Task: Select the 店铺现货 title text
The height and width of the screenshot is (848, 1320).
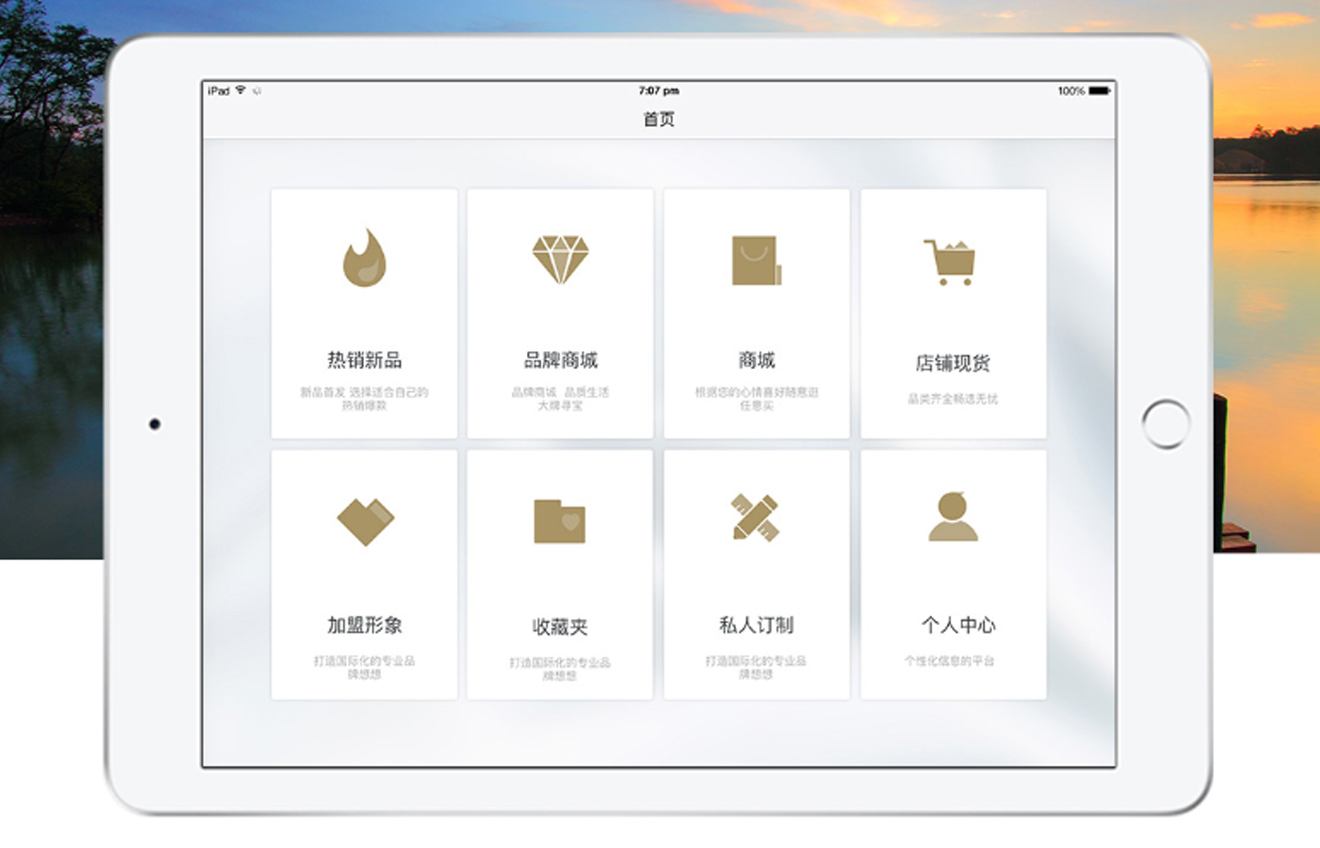Action: (x=953, y=363)
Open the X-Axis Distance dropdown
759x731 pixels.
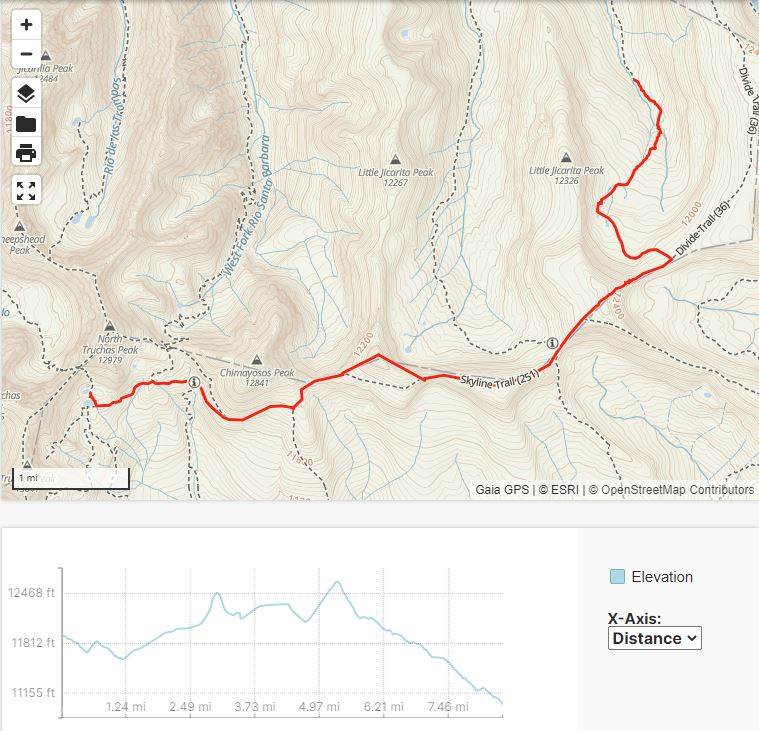pyautogui.click(x=654, y=638)
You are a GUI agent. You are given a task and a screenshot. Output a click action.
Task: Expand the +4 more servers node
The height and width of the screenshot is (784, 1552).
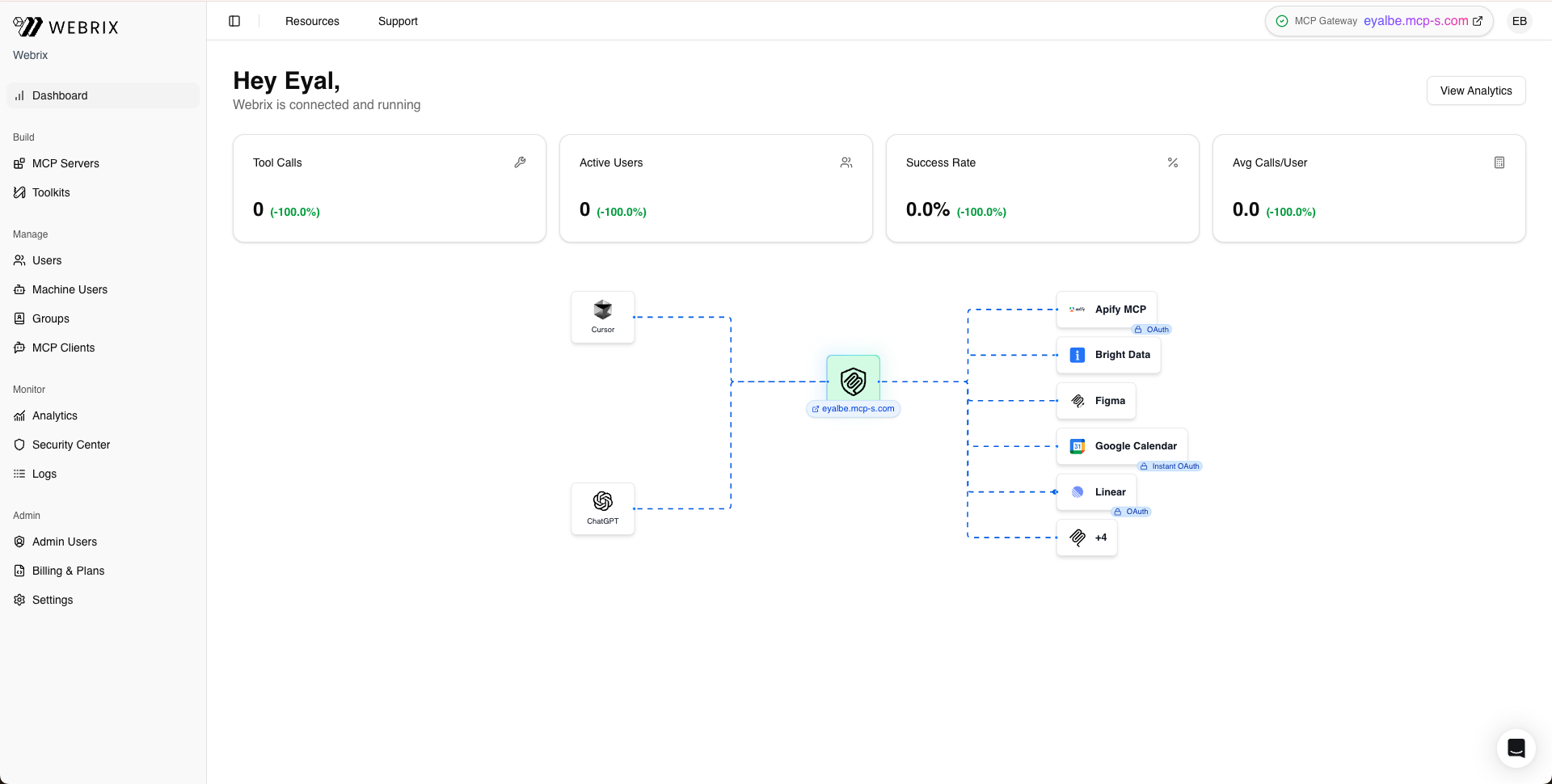pyautogui.click(x=1087, y=537)
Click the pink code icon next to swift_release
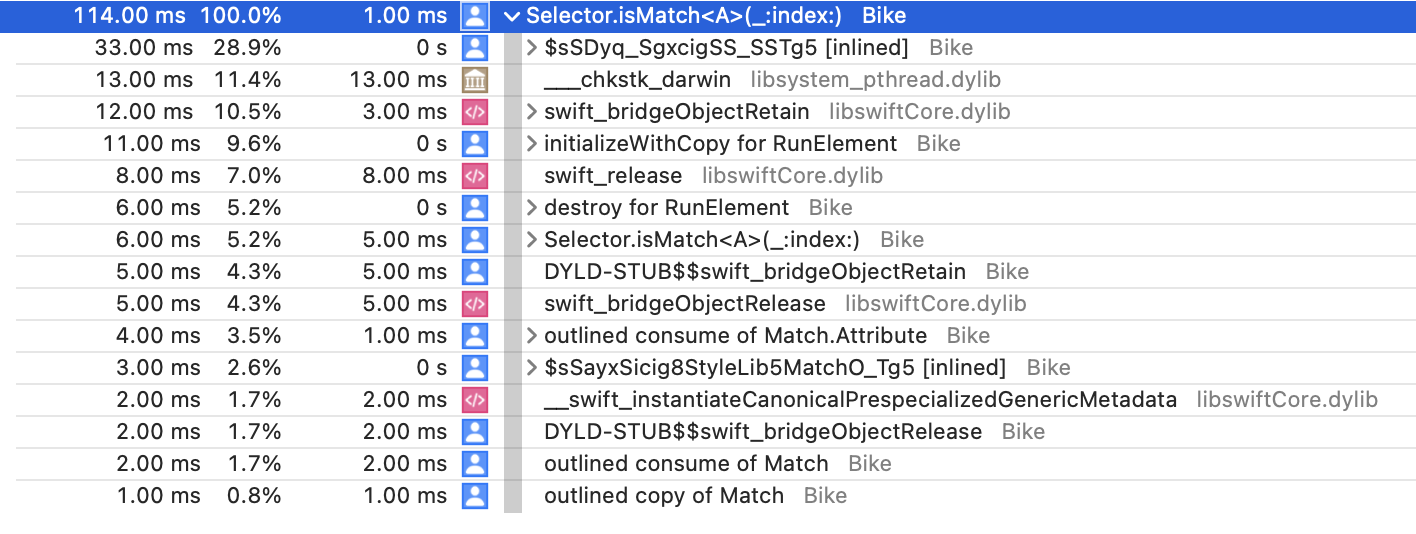Image resolution: width=1416 pixels, height=534 pixels. pyautogui.click(x=474, y=176)
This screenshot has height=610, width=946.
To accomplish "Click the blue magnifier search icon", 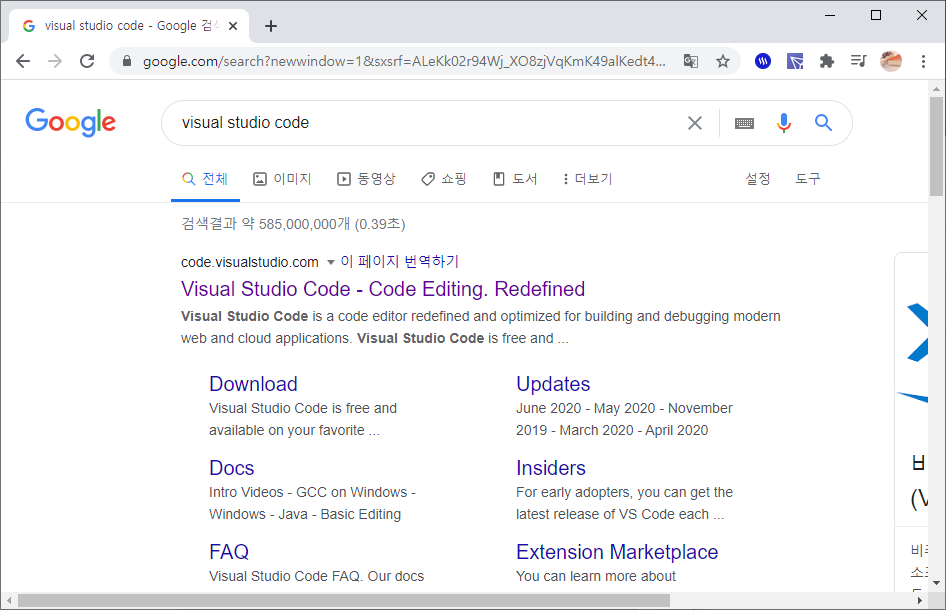I will [x=823, y=123].
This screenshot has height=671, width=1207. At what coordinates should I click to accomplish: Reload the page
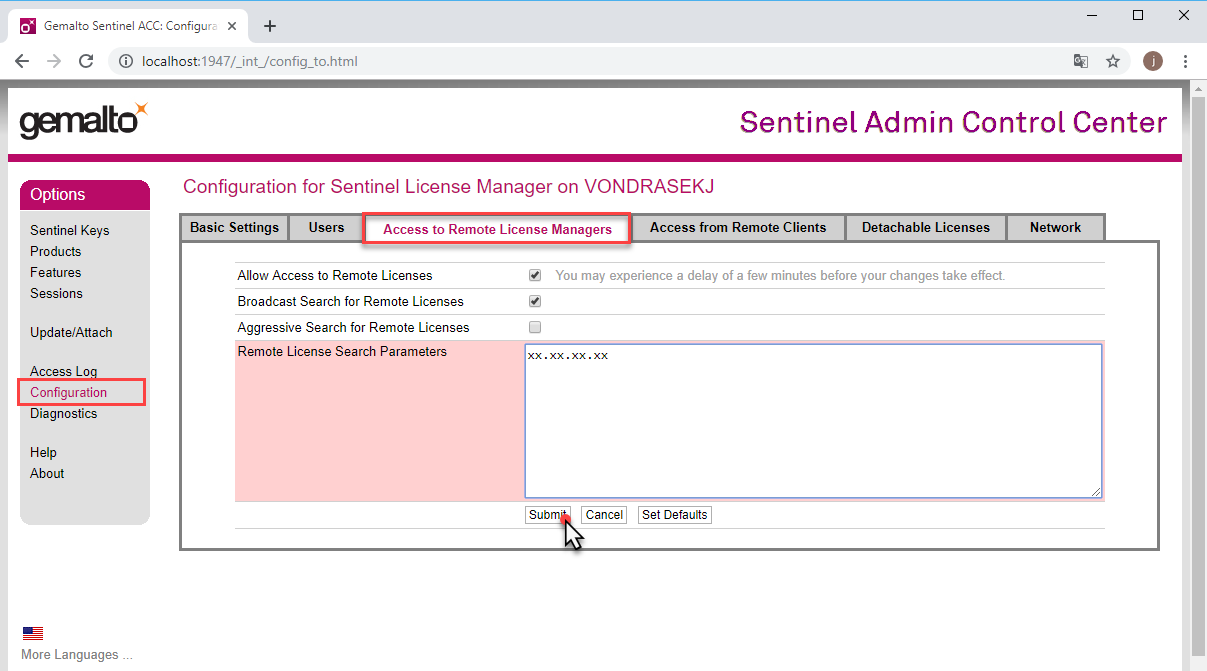(x=86, y=61)

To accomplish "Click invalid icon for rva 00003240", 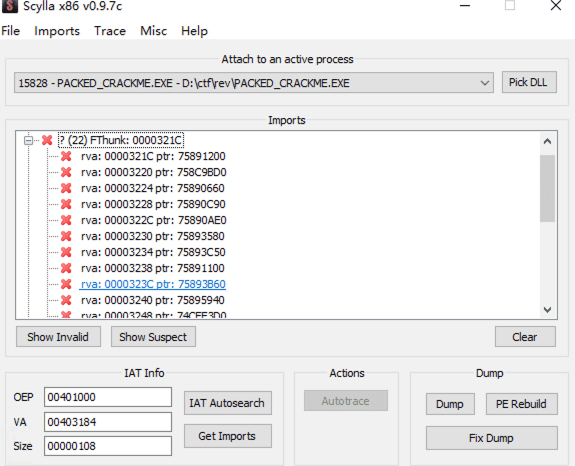I will point(66,300).
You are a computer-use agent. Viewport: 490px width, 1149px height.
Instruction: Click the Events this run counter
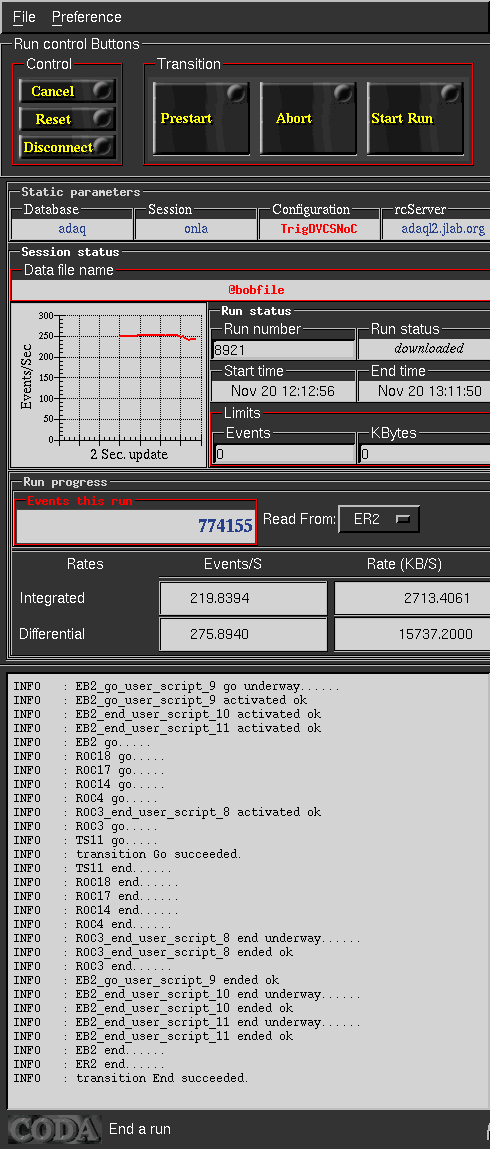coord(136,525)
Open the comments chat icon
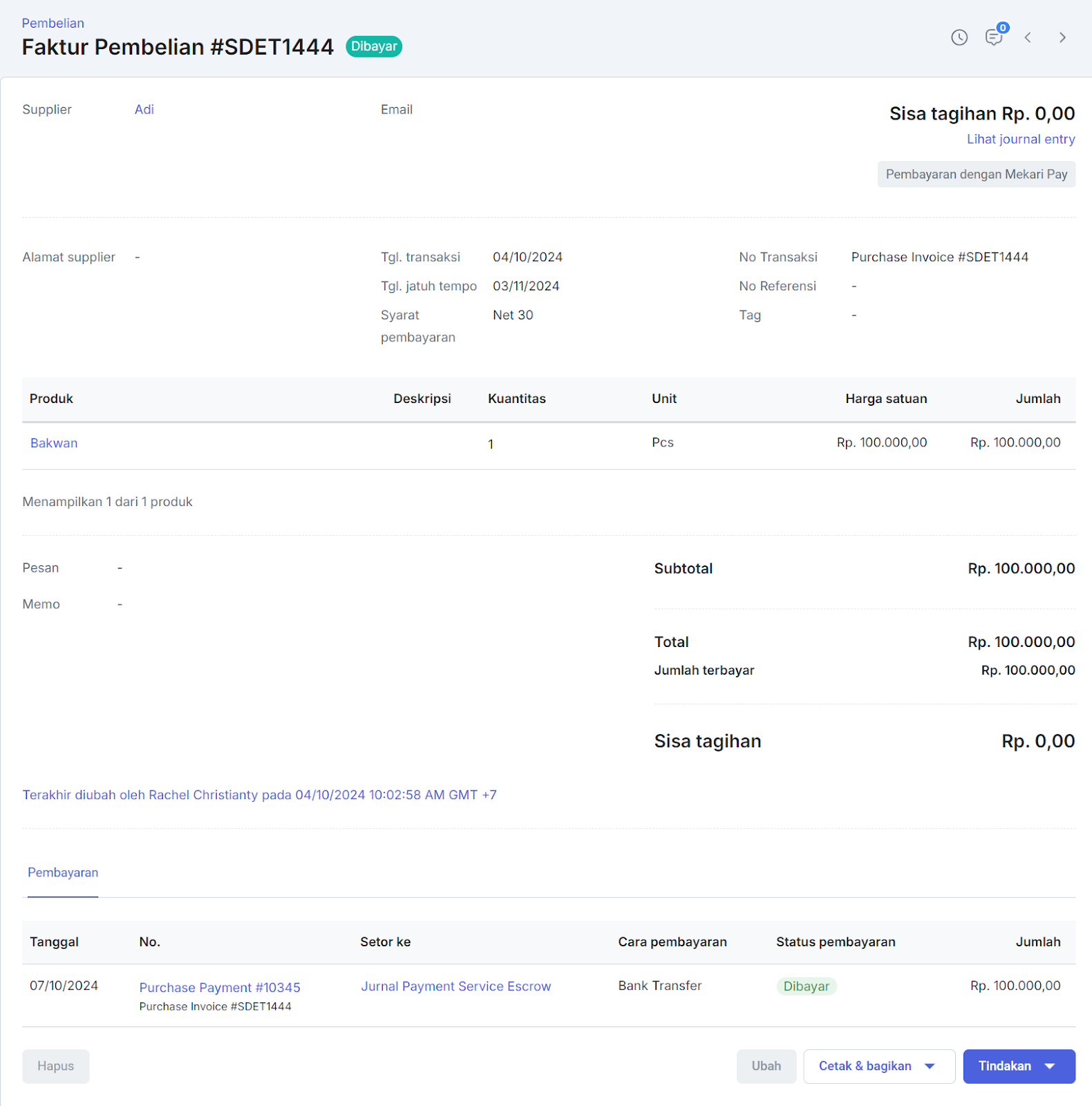Image resolution: width=1092 pixels, height=1106 pixels. (994, 37)
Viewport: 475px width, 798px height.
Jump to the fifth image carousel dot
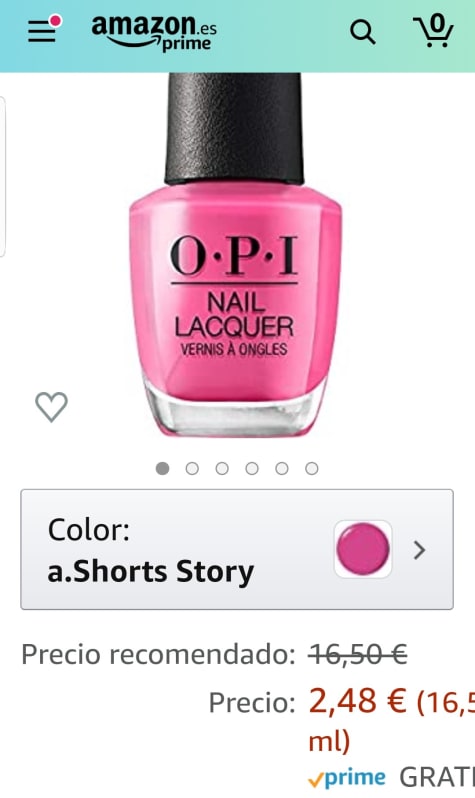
--------------------------------
What the exercise asks => Show the lines where the word "agent" appears in the entries.

Final answer =>
You are a GUI agent. You are given a task and a screenshot. Output a click action.
You are a computer-use agent. Viewport: 490px width, 1149px height.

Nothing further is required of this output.